What a great experience. Oh, I had my usual reaction of falling back into my sugar/food addiction for a day while this was going on and didn’t sleep very much, but as the integration slowed down I was able to rest. Today I am in the being phase where I just need to allow whatever else is going to change as a result of this inner change. The inner worry and voice that thinks it needs me to ‘do’ something is quiet (thank God). And my body is tired from the overeating, not sleeping AND the integration. The 'goddess' that showed up was an aspect of me guiding me to my next step in my awakeninig evolution. I am grateful.

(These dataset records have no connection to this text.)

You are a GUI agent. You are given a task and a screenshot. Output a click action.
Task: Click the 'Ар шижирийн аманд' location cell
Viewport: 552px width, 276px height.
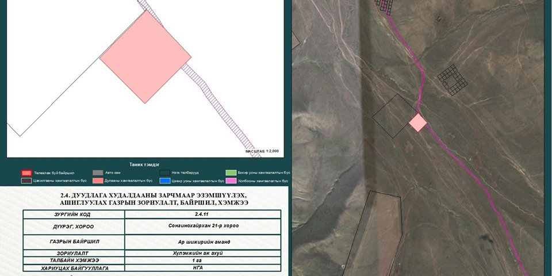pos(202,242)
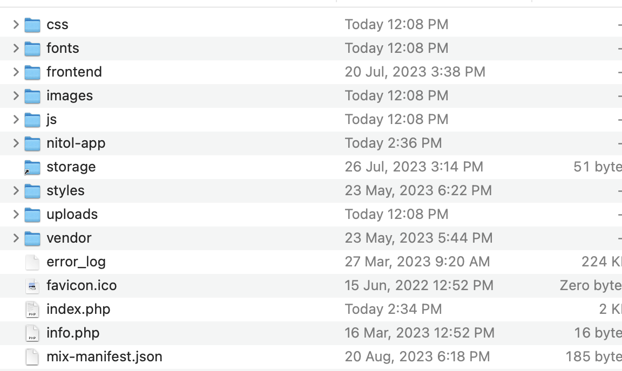622x371 pixels.
Task: Click the index.php PHP file icon
Action: click(x=32, y=310)
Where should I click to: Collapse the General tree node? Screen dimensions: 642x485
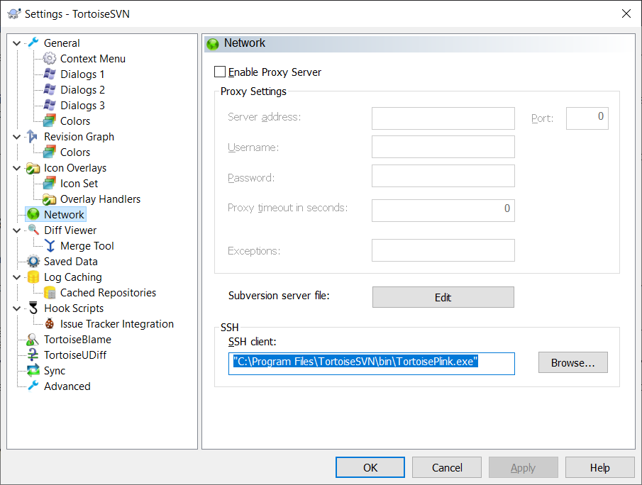(x=17, y=43)
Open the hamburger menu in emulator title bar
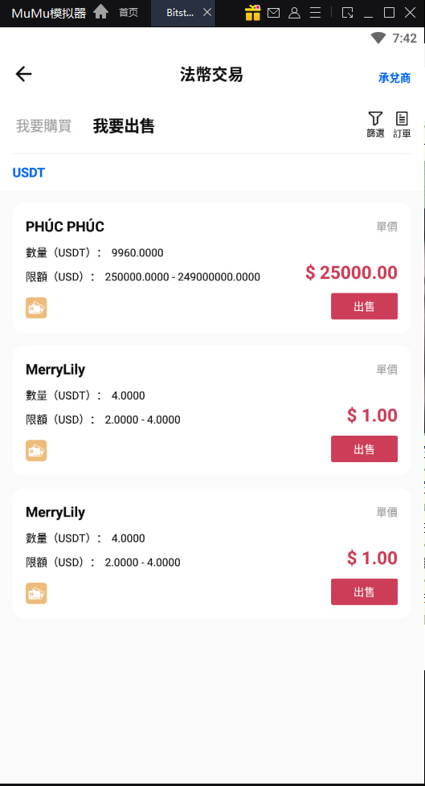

I found myself crying today; tears of joy and sadness. I am moving into a phase where I am recognizing and KNOWING my worthiness and it is life changing. Actually, all the inner changing came first through the immense and intense spiritual growth and ascension I have been experiencing consciously for 26 years.

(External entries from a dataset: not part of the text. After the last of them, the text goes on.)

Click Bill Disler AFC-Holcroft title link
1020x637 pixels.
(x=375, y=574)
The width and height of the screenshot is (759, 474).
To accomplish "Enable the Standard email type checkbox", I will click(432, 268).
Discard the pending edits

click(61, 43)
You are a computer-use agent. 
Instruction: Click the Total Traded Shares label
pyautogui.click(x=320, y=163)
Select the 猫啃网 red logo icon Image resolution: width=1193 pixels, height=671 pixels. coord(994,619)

I have spent so much time swinging from being codependent and people pleasing to deeply angry and possibly even manipulative to get some attention or some support from others. It was my way of disconnecting and shielding myself from vulnerability. It was what I came into this life with and had strengthened by the abusive interactions with family and then others. It also helped with the lack of energy boundaries and strong empathy.
As I have learned to be sovereign with my energy and released/healed old karmic issues (from biological and soul family, and ‘other’ lives), I have been able to see/sense the expansive, uplifted, loving parts of me easier. I can feel my connection to divinity better.
Now I am more peaceful inside. There is a lot less drama/trauma/intensity in my everyday life. For the first time I can understand the concept of appreciating the small everyday things because I am calm enough (the inner chaotic psychic noise is quiet enough) to actually notice. It is easier to be more grounded in my everyday life while being aware of my divinity. The tears were for the sheer joy of this, the feeling of my heart opening even more, and the healing sadness for when this was not true for me in my life.
I am sitting with the discomfort of how different this feels and the worry that the peace won’t last, even as I embrace the satisfaction of connectedness to the divine all.